- League: Pacific Coast League
- Ballpark: Washington Park
- City: Los Angeles
- Record: 57–47
- League place: 2nd
- Managers: Red Killefer

= 1918 Los Angeles Angels season =

The 1918 Los Angeles Angels season was the 16th season for the Los Angeles Angels playing in the Pacific Coast League (PCL). The PCL season ended early on July 14 due to wartime travel restrictions and the Spanish flu pandemic. When the season was suspended, the Angels were in second place with a 57–47 record.

A postseason series was held between the Angels and the first-place Vernon Tigers. The Angels won the championship series by five games to two, winning the final game on July 22, 1918, at Washington Park. Right fielder Sam Crawford and shortstop Zeb Terry led the Angels in the championship series with nine hits each.

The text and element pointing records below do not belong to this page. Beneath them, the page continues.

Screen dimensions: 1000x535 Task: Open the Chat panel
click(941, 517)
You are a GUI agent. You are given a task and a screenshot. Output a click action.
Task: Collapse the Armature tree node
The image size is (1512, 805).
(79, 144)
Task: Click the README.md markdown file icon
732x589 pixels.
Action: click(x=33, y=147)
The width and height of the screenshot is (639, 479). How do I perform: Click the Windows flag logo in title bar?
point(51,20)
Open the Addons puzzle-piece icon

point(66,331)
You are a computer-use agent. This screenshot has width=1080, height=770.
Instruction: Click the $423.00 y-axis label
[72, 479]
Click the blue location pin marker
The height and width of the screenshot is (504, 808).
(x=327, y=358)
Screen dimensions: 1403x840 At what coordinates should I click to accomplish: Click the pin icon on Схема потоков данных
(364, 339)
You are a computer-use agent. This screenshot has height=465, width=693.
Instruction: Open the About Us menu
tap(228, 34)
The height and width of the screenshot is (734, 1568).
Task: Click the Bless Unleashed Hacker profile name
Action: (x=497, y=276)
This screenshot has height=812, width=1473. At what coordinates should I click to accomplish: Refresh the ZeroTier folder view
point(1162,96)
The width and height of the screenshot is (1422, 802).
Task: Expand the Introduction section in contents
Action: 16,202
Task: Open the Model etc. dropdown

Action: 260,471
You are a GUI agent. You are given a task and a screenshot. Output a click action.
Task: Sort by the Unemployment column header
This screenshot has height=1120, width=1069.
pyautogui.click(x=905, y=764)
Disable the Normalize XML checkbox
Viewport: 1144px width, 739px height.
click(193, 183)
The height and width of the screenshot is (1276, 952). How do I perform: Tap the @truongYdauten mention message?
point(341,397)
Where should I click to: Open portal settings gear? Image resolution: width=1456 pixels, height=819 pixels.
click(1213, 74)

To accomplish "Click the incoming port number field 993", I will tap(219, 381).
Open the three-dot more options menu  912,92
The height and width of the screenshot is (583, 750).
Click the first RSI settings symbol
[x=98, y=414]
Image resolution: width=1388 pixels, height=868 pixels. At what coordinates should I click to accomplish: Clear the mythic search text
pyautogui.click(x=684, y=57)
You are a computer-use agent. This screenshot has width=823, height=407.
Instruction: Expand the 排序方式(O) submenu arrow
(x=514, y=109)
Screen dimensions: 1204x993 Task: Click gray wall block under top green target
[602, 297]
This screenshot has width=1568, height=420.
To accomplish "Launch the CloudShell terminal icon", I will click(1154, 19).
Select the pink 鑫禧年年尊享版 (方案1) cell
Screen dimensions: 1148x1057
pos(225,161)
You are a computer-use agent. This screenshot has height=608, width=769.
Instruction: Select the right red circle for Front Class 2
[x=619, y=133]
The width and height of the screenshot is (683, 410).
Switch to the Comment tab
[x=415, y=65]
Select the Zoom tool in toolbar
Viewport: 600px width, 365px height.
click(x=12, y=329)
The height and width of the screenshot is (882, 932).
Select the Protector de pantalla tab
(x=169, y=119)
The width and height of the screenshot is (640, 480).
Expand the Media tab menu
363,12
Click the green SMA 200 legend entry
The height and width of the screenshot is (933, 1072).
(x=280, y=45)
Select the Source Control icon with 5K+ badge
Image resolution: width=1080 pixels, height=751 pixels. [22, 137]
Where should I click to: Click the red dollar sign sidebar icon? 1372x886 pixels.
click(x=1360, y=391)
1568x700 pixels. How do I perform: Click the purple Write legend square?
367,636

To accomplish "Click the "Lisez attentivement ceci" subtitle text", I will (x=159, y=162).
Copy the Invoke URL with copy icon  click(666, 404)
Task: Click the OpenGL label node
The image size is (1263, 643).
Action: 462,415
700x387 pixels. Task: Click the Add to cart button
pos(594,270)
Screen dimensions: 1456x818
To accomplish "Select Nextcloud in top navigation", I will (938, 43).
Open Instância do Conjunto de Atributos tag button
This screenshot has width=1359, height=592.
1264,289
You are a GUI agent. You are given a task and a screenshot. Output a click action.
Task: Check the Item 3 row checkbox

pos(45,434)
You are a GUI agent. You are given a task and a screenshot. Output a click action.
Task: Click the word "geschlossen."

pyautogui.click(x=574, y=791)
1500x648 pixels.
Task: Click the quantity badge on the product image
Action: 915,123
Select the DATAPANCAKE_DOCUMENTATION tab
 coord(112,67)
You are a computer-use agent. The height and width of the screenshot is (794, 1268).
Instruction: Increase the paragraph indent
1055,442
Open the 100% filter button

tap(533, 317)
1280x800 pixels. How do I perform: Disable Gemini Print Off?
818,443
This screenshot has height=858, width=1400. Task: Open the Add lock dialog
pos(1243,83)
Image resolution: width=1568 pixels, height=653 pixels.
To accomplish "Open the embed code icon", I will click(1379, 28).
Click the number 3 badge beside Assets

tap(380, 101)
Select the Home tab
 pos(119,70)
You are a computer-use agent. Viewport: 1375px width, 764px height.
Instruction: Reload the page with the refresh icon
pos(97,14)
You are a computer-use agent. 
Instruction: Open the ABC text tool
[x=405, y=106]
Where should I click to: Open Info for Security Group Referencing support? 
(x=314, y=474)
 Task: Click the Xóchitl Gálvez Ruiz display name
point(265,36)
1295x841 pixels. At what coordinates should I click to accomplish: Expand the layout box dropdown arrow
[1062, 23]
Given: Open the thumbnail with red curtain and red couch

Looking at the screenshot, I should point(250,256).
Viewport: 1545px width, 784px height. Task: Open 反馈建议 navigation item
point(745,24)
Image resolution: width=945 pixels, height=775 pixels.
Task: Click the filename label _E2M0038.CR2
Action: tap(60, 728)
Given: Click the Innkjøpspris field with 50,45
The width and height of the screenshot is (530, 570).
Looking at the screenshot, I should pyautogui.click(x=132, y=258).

Terry also scored seven runs in the series.

Doc Crandall was the Angels' top pitcher, appearing in 25 games and compiling a 16–9 record and 2.06 earned run average (ERA).

First baseman Jack Fournier was the team's top hitter, appearing in all 104 games and compiling a .325 batting average with 26 doubles and 13 triples.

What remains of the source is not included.